Économie
L’accord UE-Mercosur suscite la colère du monde agricole français


Le syndicat Coordination rurale dénonce une « trahison programmée » et exige un vote parlementaire avant toute ratification.
Le principal syndicat agricole après la FNSEA, la Coordination rurale, a vivement condamné jeudi l’accord de libre-échange entre l’Union européenne et les pays du Mercosur. Son secrétaire général, Christian Convers, a qualifié ce texte de « trahison programmée », estimant que les agriculteurs n’étaient « pas dupes » quant aux intentions réelles des autorités européennes et nationales.
Intervenant sur RMC/BFM, il a annoncé que son organisation allait immédiatement interpeller le Premier ministre afin qu’un vote soit organisé à l’Assemblée nationale avant l’examen de la question de confiance prévue lundi.
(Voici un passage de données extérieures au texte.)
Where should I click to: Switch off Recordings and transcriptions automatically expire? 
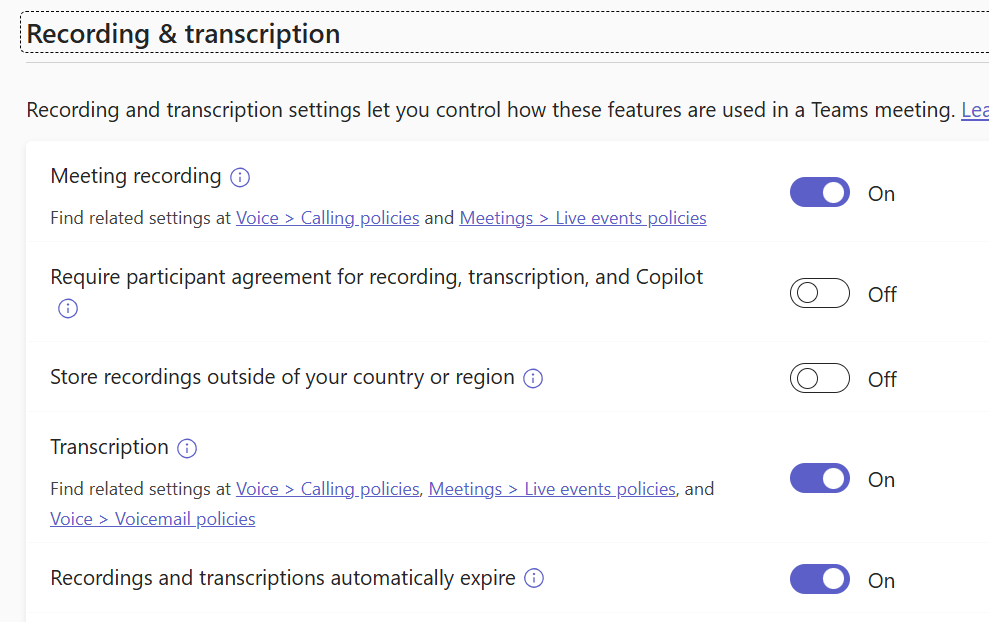pos(820,579)
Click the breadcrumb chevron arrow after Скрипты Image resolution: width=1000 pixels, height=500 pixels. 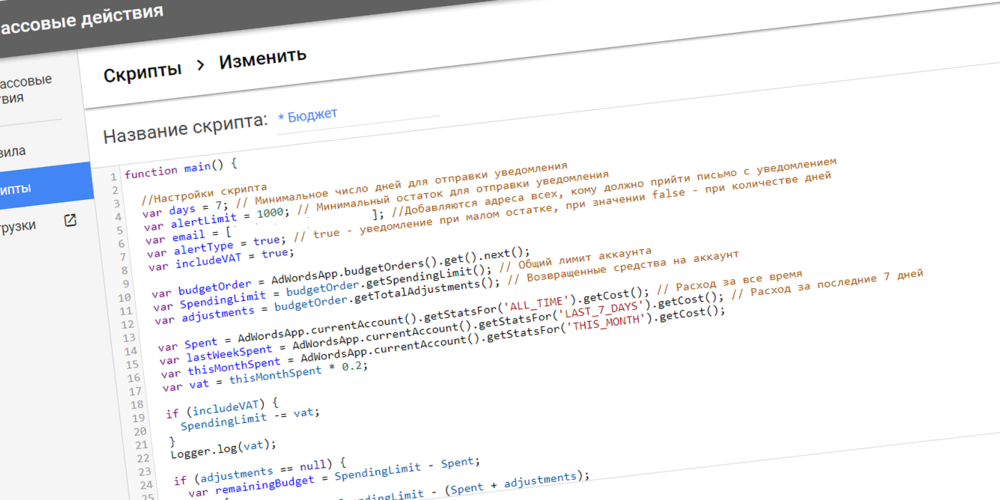point(200,64)
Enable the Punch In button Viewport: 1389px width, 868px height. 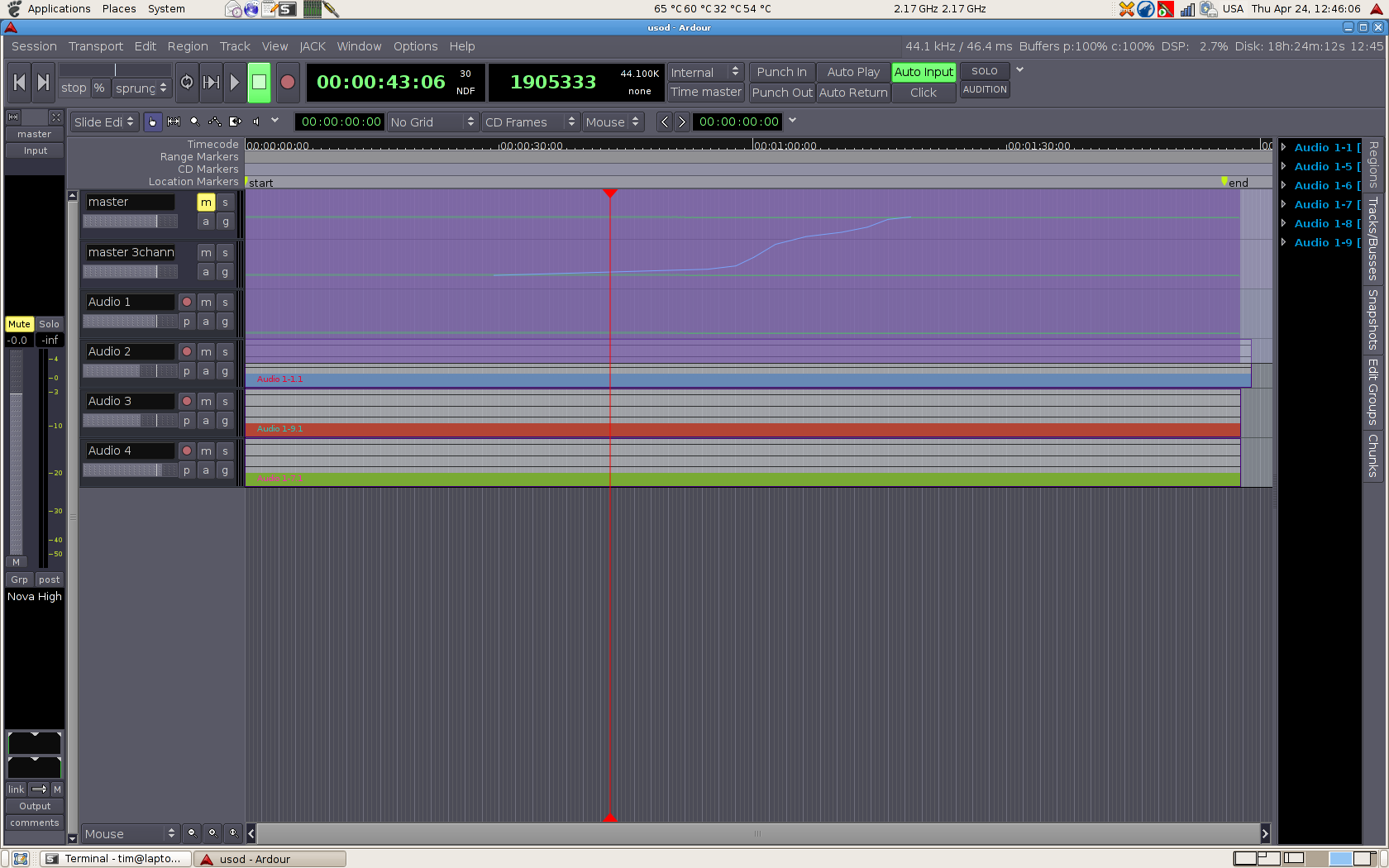[x=781, y=72]
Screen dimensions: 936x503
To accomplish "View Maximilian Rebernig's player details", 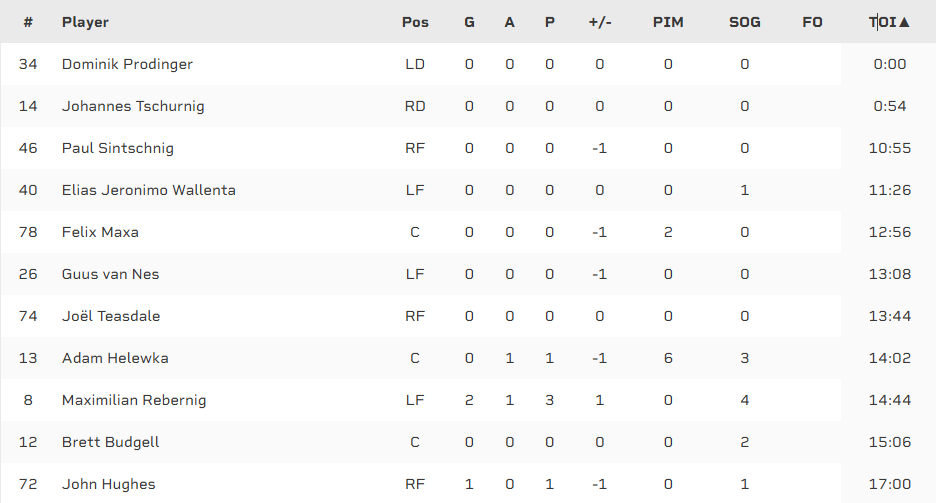I will (134, 400).
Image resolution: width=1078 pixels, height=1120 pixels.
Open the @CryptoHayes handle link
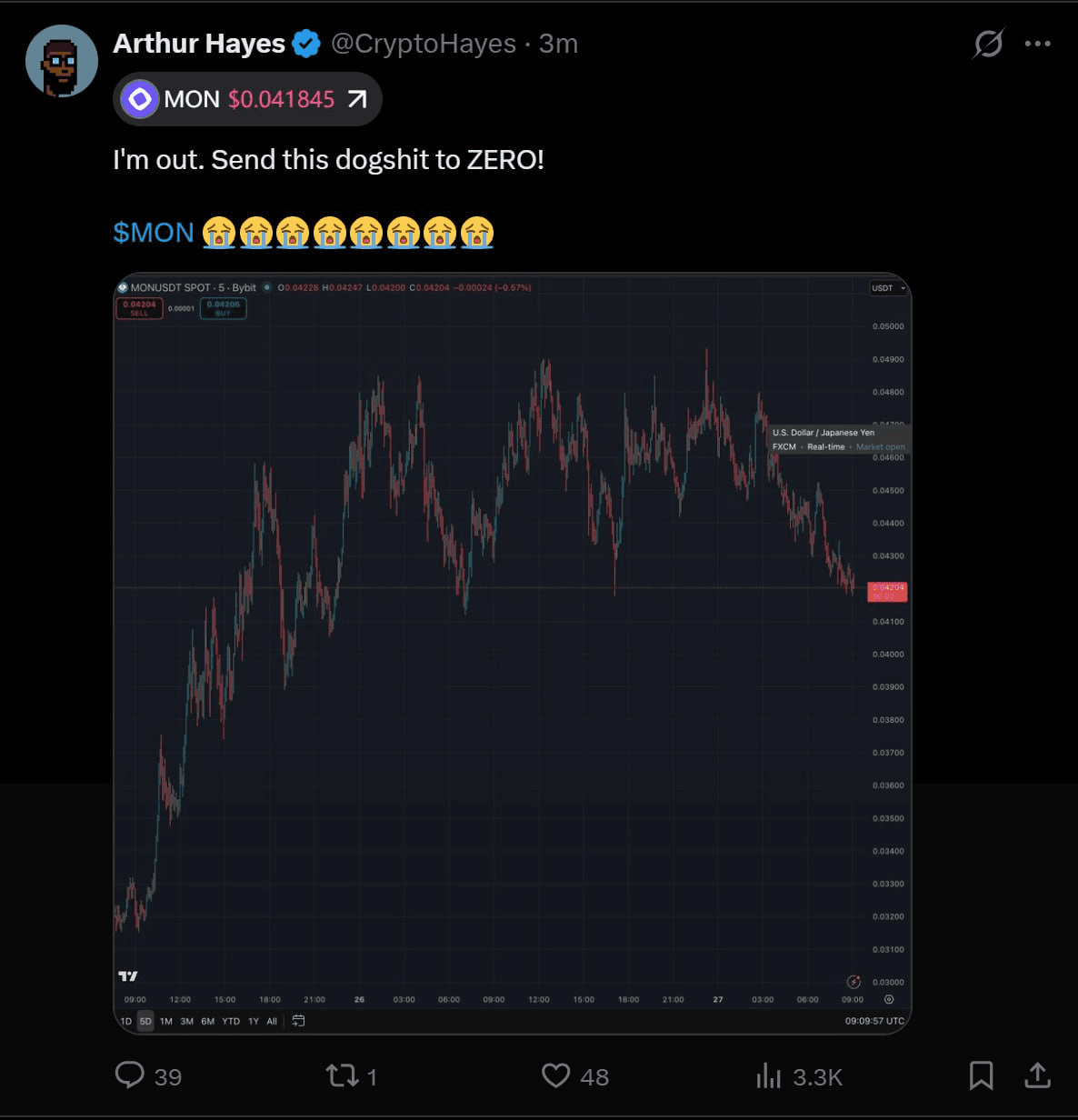(x=423, y=44)
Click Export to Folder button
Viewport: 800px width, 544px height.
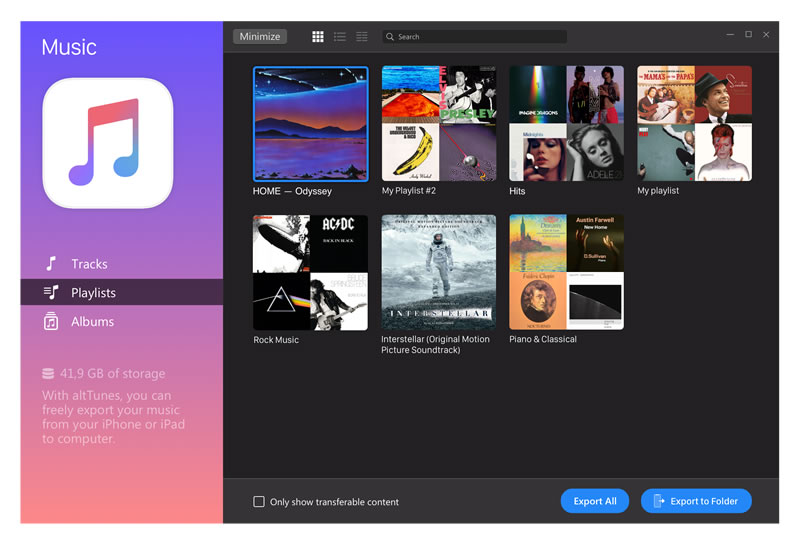click(696, 501)

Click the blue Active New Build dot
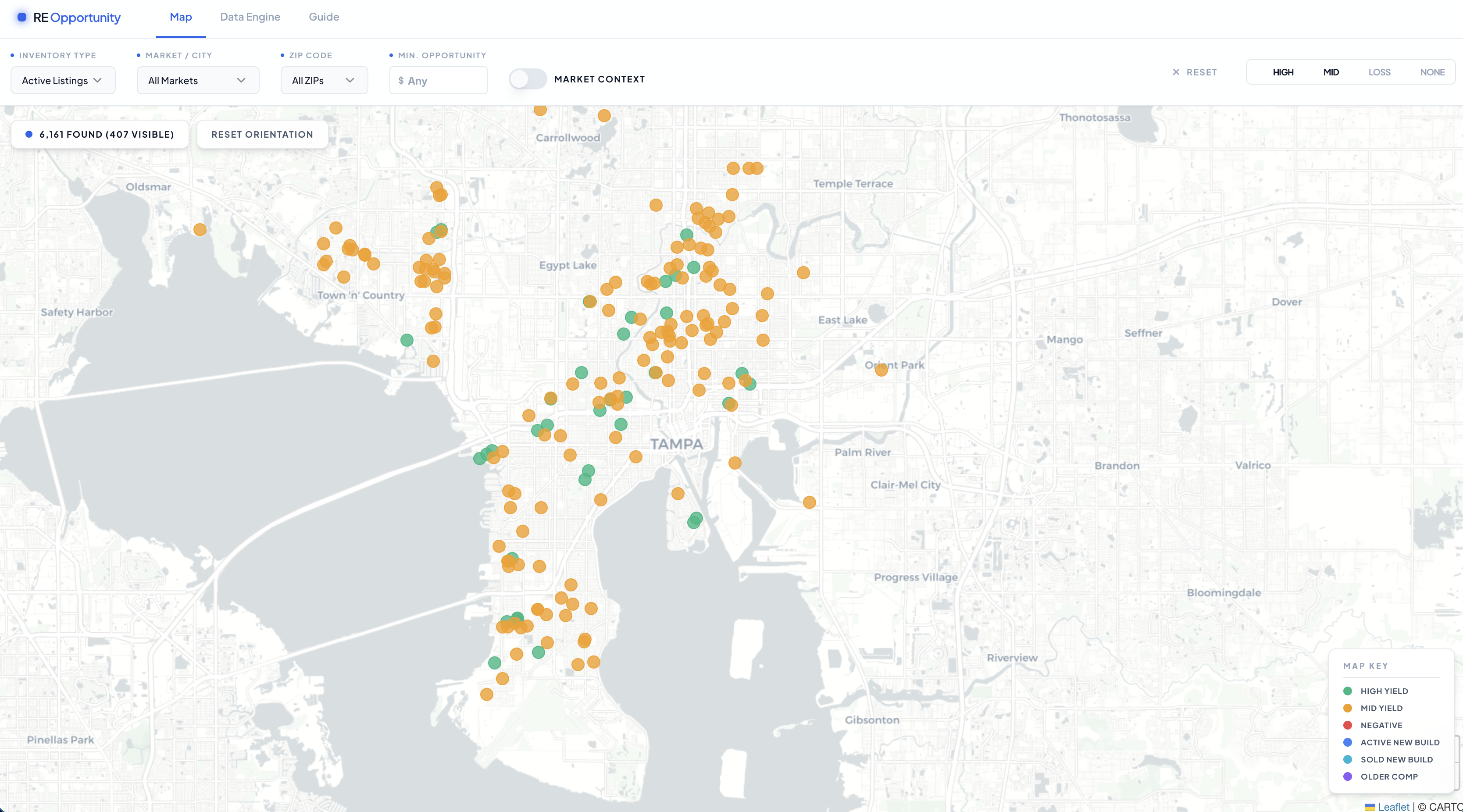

Il a également appelé le gouvernement à se prononcer clairement contre cet accord, soulignant que la France devait encore peser de tout son poids dans les négociations européennes.
Selon lui, cet accord engage des choix de société fondamentaux, notamment sur l’origine et la qualité des produits consommés en Europe. Il a mis en garde contre le risque de voir les étals envahis par des denrées sud-américaines, au détriment des productions locales.
La Commission européenne a pourtant affirmé mercredi avoir intégré des garanties « robustes » pour protéger les agriculteurs, avec des clauses de sauvegarde renforcées. Des assurances jugées insuffisantes par la Coordination rurale, qui réclame depuis longtemps que l’agriculture soit exclue de ce type de traités.
Si la France s’est dite satisfaite des avancées proposées par Bruxelles, elle a néanmoins indiqué devoir encore examiner le détail des dispositions. L’accord, s’il était adopté, ouvrirait largement le marché sud-américain aux exportations européennes de produits industriels et vitivinicoles, mais exposerait dans le même temps les filières agricoles européennes à une concurrence accrue sur les viandes, les céréales ou le sucre.
Par ailleurs, Christian Convers s’est montré réservé quant aux appels circulant sur les réseaux sociaux visant à organiser un blocage national le 10 septembre. Il a privilégié une approche davantage institutionnelle, visant à « faire avancer les dossiers » par le dialogue plutôt que par la confrontation.